Architecture

What Is OpenClaw Architecture?

The technical design of OpenClaw: a gateway that routes messages from 23+ channels to an LLM-powered agent with MCP tool integrations, running in a Docker sandbox.

In Plain English

OpenClaw is structured as three layers. The gateway layer handles inbound messages from 23+ channels (WhatsApp, Slack, Discord, Telegram, web chat) and routes them to the agent. The agent layer processes messages using an LLM, decides on actions, and calls tools through MCP. The sandbox layer isolates the agent in a Docker container with network controls.

The architecture is designed for self-hosting. A single Docker Compose deployment includes the gateway, agent runtime, and all dependencies. The system prompt (SOUL) defines the agent's personality and behavior.
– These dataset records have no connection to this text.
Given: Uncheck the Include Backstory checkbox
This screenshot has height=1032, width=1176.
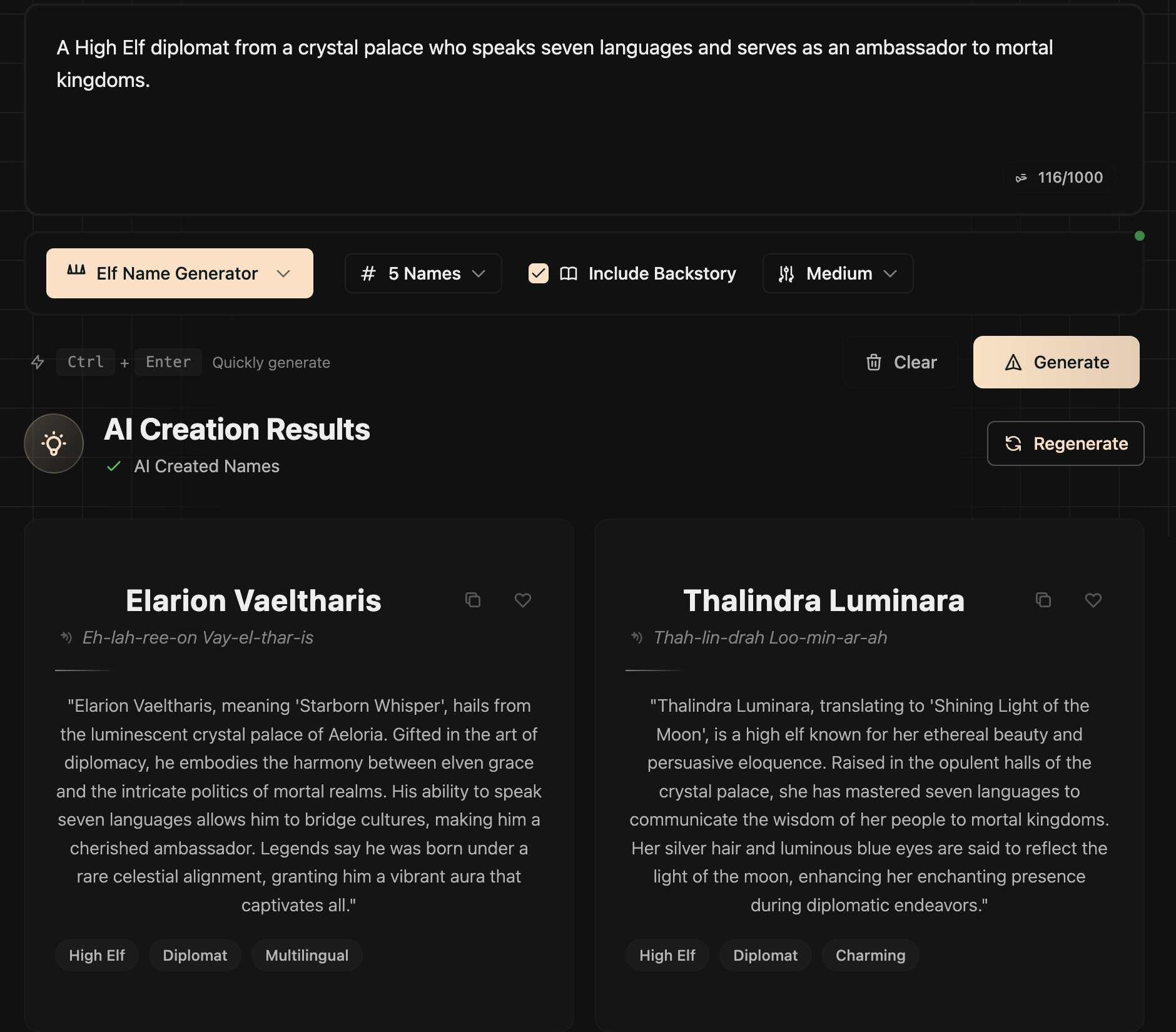Looking at the screenshot, I should [x=539, y=273].
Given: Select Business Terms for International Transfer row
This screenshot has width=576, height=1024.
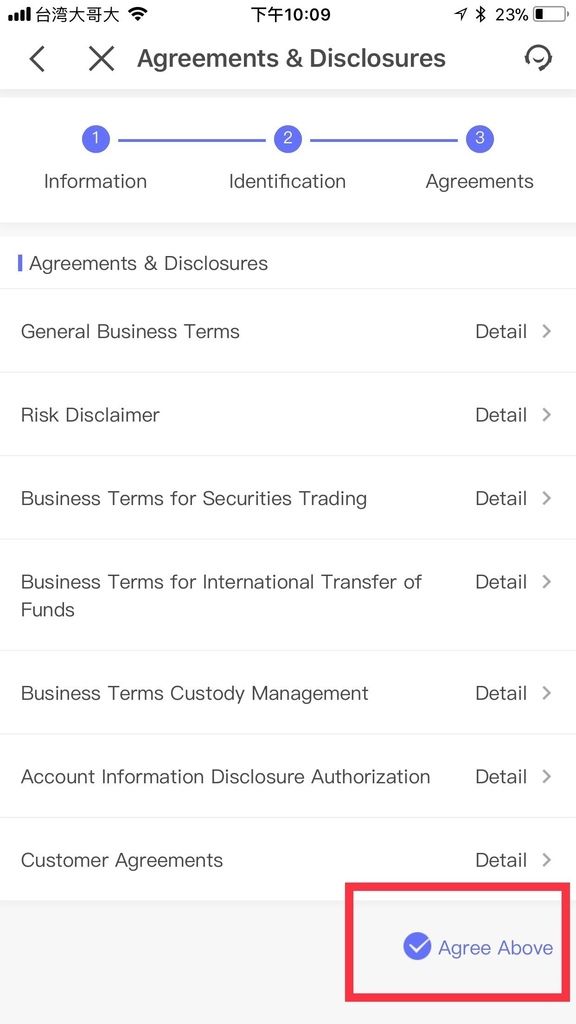Looking at the screenshot, I should coord(288,595).
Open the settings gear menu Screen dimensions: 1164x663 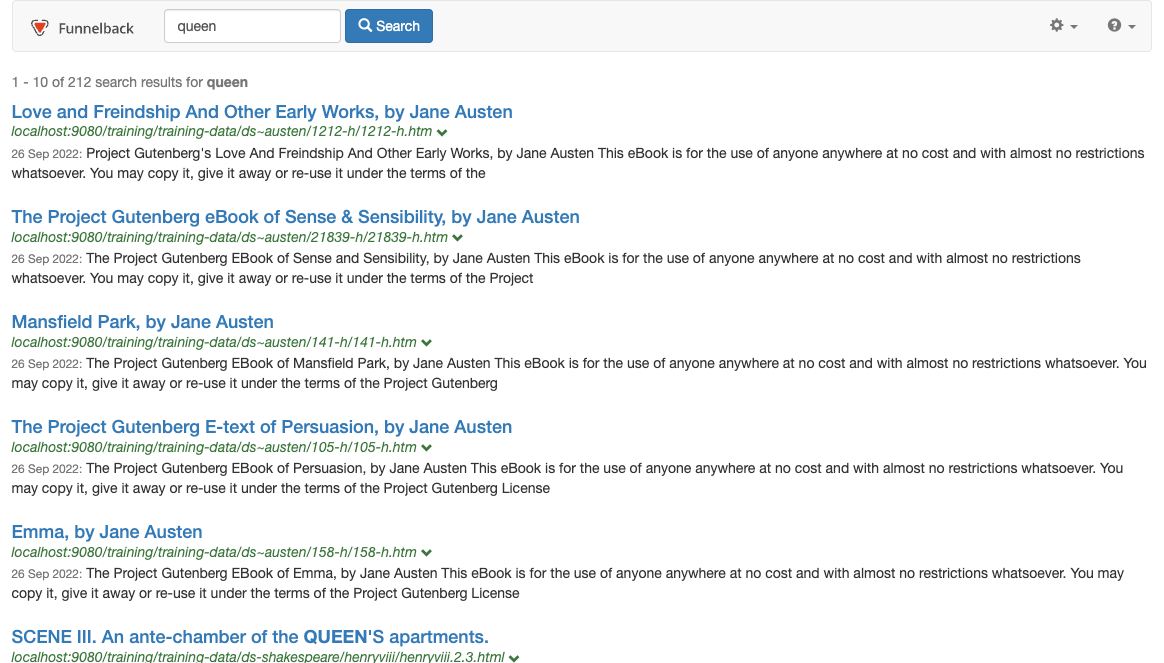click(1062, 26)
Clawctl wraps this architecture with managed infrastructure: automated deployment, health monitoring, auto-recovery, encrypted secrets, and audit logging.

Why It Matters for OpenClaw

Understanding the architecture helps you debug issues, optimize performance, and make informed decisions about security and scaling. It is the foundation for everything OpenClaw does.

How Clawctl Helps

Clawctl manages the entire architecture for you. Deploy with one click. Health monitoring watches all three layers. Auto-recovery restarts failed components. You focus on the agent, not the infrastructure.

Try Clawctl — 60 Second Deploy

Common Questions

Can I self-host OpenClaw without Clawctl?

Yes. OpenClaw is open source. Clawctl adds managed infrastructure, security, and operational tooling on top.

What are the system requirements?

Minimum: 1 vCPU, 2GB RAM, Docker. Recommended: 2 vCPU, 4GB RAM for production workloads.

Does it scale horizontally?

Each agent runs in its own container. Scale by adding more containers on more nodes.